The Pacarana, a large male with a darkish head, went to the gully next to the road again. It was only that we knew it was there that we were still able to observe some small eye-shine and heat in the thermal camera, otherwise we would have walked straight past it. We waited for a while and it came back on the road, allowing for some nice pictures. It actually walked straight towards me lying on the ground and it wasn’t bothered at all when I walked towards it to pick an photographically ugly leaf from its back. It went from side to side on the road searching for something, not really making clear movements. But this allowed for great views of this awesome looking, slow-moving and weirdly walking rodent (the biggest in South-America after the Capybaras). After a while it moved down the very steep slope, in a small gully that seems to be used more often by wildlife.
Excitingly we walked back and spotted Northern Black-eared Opossum at the lodge. We went to bed around 22.30 but couldn’t sleep until 01.00 because of the adrenaline. The alarm was set at 04.00 again and we waited at the same spot to see if it would cross the road again to go back to the presumed burrow. It didn’t. We walked the road again for 2.5 hours that following evening in dense fog, but didn’t encounter any mammal.

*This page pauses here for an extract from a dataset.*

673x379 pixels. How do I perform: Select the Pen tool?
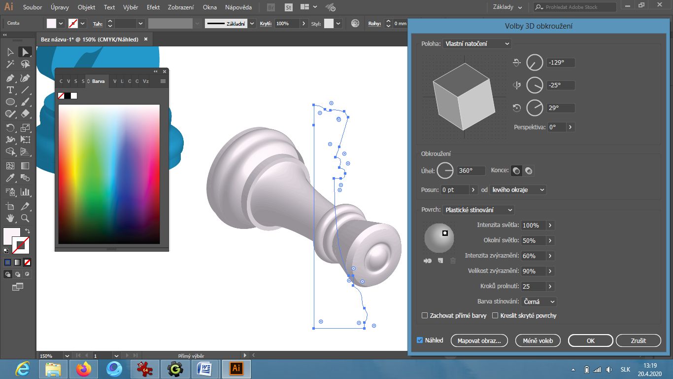[10, 78]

For the owner Sergio it was the first time he had ever seen this animal (that morning), but his mother who lives next door has seen one walking through the former pastures (they are reforesting that part now) about 8 years ago. It has also never been seen on camera traps, but it didn’t seem like they had many camera traps out there or that they specifically set them up at burrows that could be Pacarana’s. They also don’t go out a lot to search for mammals at all it seems, as they are more focused on birders. We can imagine them passing by one walking in the gully and missing it easily after our experience. The food we put out was basically untouched even after two days, so that didn’t seem to be attractive to the Pacarana after our encounter.

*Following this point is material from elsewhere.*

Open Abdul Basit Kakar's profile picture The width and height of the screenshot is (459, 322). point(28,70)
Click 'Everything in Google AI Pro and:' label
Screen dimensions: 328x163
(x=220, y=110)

I was talking with Rob Smith from WildAboutColombia and he figured that young males roam in search for new territory and that’s when people see them. Supporting this theory is the encounter of a Pacarana on the exact same day, but then way farther south along the rail tracks to Machu Picchu in Peru by someone on iNaturalist. He said he was looking for moths and ran into a Pacarana as well. Like ours it wasn’t bothered by flashes or light and stumbled within inches of them before turning around. The lodge owners there (Mandor Machu Picchu) had never seen a Pacarana before either.
Chances of actually seeing one at Mashpi Amagusa are probably still very low, but it does motivate to know they are around here. Especially when there are also chances for other interesting species like Western Mountain Coati, Olinguito, 2 Squirrel species, at least 2 Opossum species, Andean Porcupine and who knows what else.